Allié de Renault, Nissan pourrait supprimer 20.000 postes

Fragilisé par les conséquences de la pandémie de Covid-19, le constructeur japonais pourrait annoncer la semaine prochaine une grande réduction de ses effectifs.

Une alliance en difficulté économique. Le constructeur automobile japonais Nissan, allié de Renault, prévoit de supprimer 20.000 postes lors d’une restructuration à moyen terme. L’annonce sera faite la semaine prochaine selon des informations publiées par l’agence de presse Kyodo, vendredi 22 mai.

Ces réductions d’effectifs viseraient les sites européens et ceux des pays en développement. Par ce plan de restructuration, l’alliance franco-japonaise tente de relancer l’activité de Nissan, dont les bénéfices sont en baisse depuis trois ans. 

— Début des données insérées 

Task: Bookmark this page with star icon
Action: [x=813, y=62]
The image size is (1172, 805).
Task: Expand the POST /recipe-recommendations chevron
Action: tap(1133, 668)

Des indices d’une fusion de certaines tâches entre Renault, Nissan et Mitsubishi, troisième entité de l’alliance, ont fuité. Les constructeurs pourraient tendre vers plus de synergies. Une zone géographique serait attribuée à l’un des membres de l’alliance pour qu’il y développe sa technologie et ainsi éviter les doublons.

Renault pourrait lui aussi annoncer des suppressions de postes. Un plan d’économies de 2 milliards d’euros sur trois ans pourrait être annoncé dans le courant de la semaine prochaine, comprenant la suppression de quatre sites historiques français.